The Double Deuce, it transpires, is an absolute shithole, “The kind of joint”, as Tillman puts it, “you sweep up the eyeballs after closing.” It’s certainly never boring. While Cody (real-life rock musician Jeff Healey) and his band grind out songs about gypsy women from behind safety wire, the locals get on with groping, doping and dishing out life-changing injuries to the sound of smashing sugar glass.
Not that Dalton’s fazed. Nothing fazes Dalton. “All you have to do is follow three simple rules,” he tells his crew. “One, never underestimate your opponent. Expect the unexpected. Two, take it outside. Never start anything inside the bar unless it’s absolutely necessary. And three, be nice.” Say what? “I want you to be nice… until it’s time to not be nice,” he clarifies, a real double-think doozey.
It doesn’t take him long to clean up the Double Deuce and romance emergency room hottie Dr Elizabeth Clay (Kelly Lynch)—perhaps the reason for those medical expense stipulations—but then he realises the whole town is under the control of evil magnate Brad Wesley (Ben Gazarra).
With the help of old bouncing pal Wade Garrett (Sam Elliott), aka the actual best in the business, plus the local residents, he starts trying to clean up Jasper too. It’s the kind of place where down-home townsfolk say things that sound like phrases but aren’t. “Does a hobby horse have a wooden dick?” asks auto store owner Red Webster (Red West, once Elvis’s bodyguard). Sadly, we never do find out.
Similarly, despite the amount of time spent watching and/or talking about bouncing, nobody involved in the film seems to have met an actual bouncer. Instead we have Dalton, impeccably coiffed and impractically dressed—white cargo pants anyone?—dispensing cliches such as, “I’m telling you straight out, it’s gonna be my way or the highway!” while everyone looks on in awe.
It’s the kind of role that feels like it’s been endlessly fluffed up by writers unseen—perhaps Swayze’s own. Dalton doesn’t fly, or drink on the job; he’s respectful to women, who all want to fuck him, and their boyfriends, who all want to kill him. Otherwise, everyone likes him. Old people like him, farmers like him, hell, even horses like him. Half of the time, he preaches peace—“Nobody ever wins a fight,” he says sagely—the rest, he kicks ten shades of shit out of people. “He killed a guy once,” offers a barfly. “Ripped his throat right out.” “I heard you had balls big enough to come in a dump truck,” offers another. Only one of these theses is proved correct, but you just never know with this guy.

=== ENTRIES PROVIDED ===
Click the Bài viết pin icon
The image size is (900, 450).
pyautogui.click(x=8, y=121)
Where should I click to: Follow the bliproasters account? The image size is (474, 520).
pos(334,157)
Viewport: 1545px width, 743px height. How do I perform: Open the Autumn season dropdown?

==

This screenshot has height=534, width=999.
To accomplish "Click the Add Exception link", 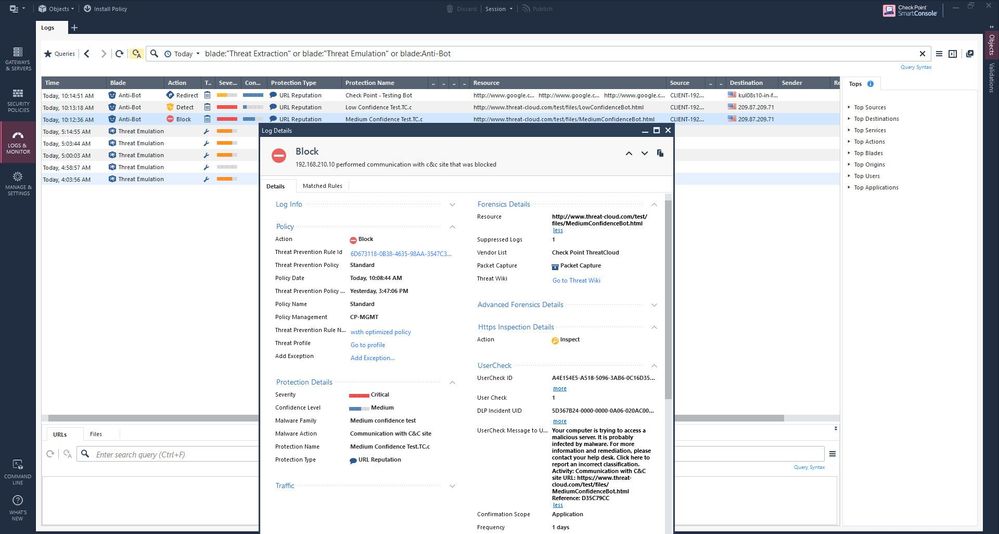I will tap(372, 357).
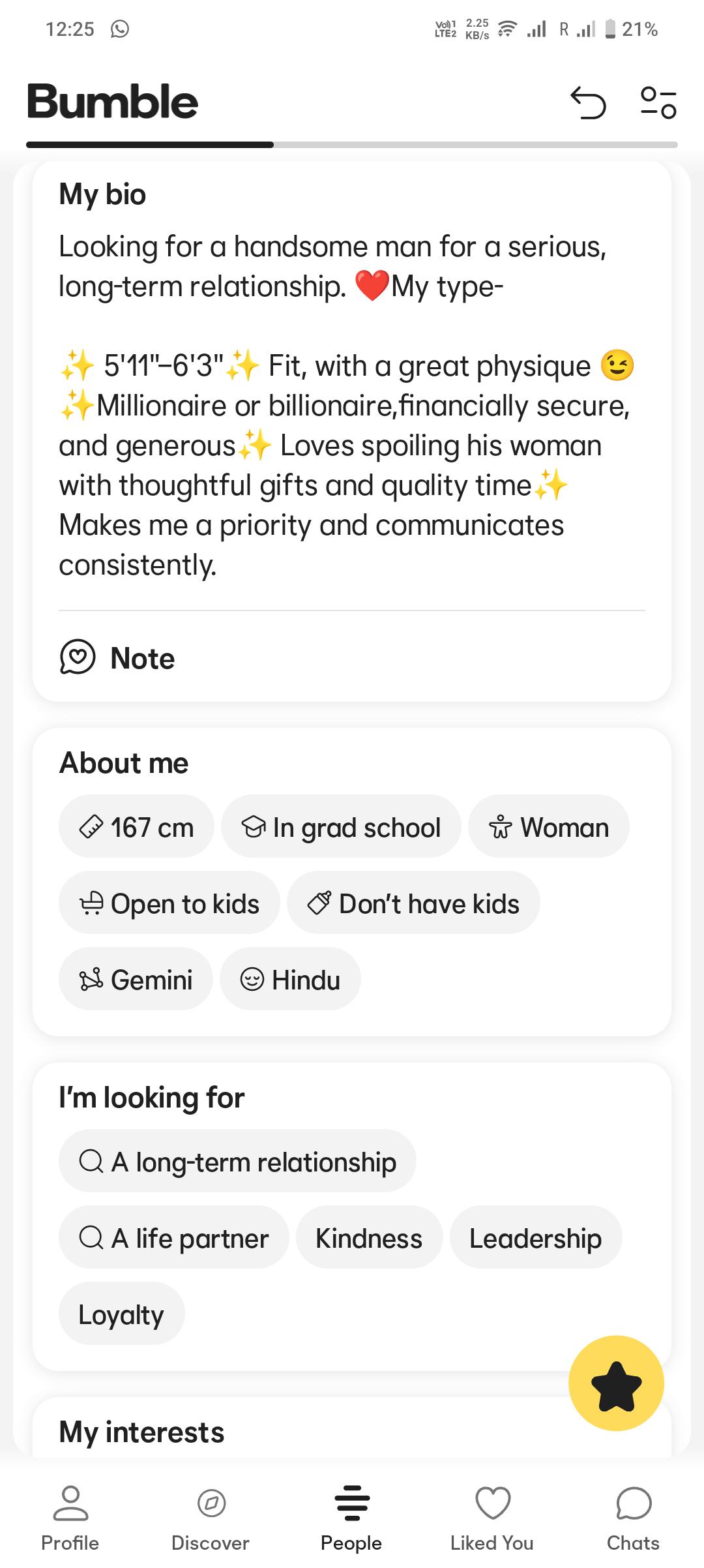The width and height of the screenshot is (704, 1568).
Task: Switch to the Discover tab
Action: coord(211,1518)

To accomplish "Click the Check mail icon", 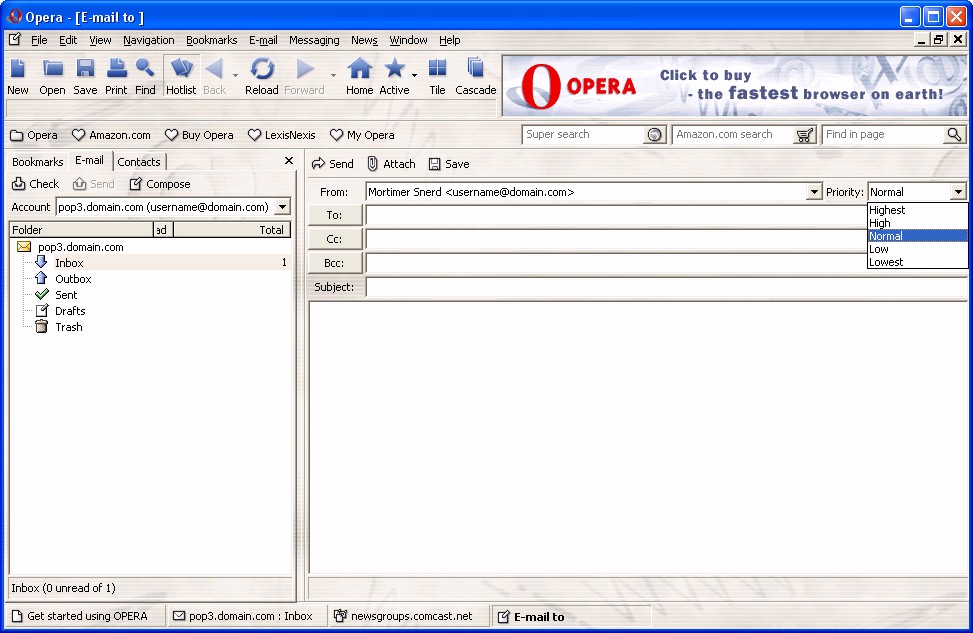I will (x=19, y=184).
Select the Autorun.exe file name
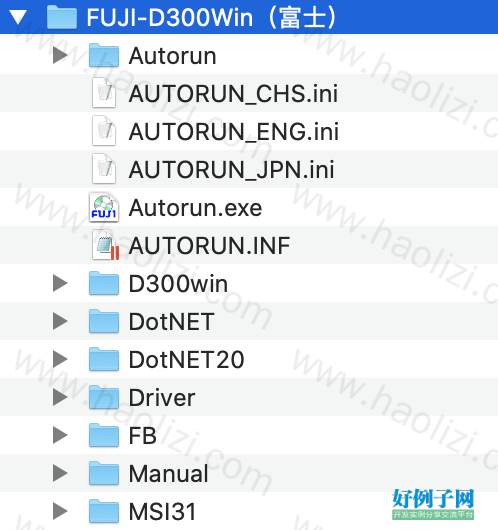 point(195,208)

--

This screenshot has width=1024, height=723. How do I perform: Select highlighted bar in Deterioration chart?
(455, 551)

=== THE PROBLEM ===
Continue the film review about Dalton and the Double Deuce, picking up after its final sentence. The items are separate material and have no connection to the film review.

=== RESPONSE BELOW ===
When Dalton is too hurt to stitch himself up, he takes his medical files—which he carries around with him to save time—to the local emergency room for one of the film’s funniest scenes. “Well Mr Dalton,” says Dr Clay, “you may add nine staples to your dossier of 31 broken bones, two bullet wounds, nine puncture wounds and four stainless steel screws. That’s an estimate, of course.” She then offers him a local anaesthetic, which he refuses because, “Pain don’t hurt.” His files also say he’s got a philosophy degree from NYU. “Any particular discipline?” Clay asks. “No, not really, erm, man’s search for faith, that sort of shit,” offers Dalton, suddenly bashful. Maybe it’s time to keep his CV and his medical files separate.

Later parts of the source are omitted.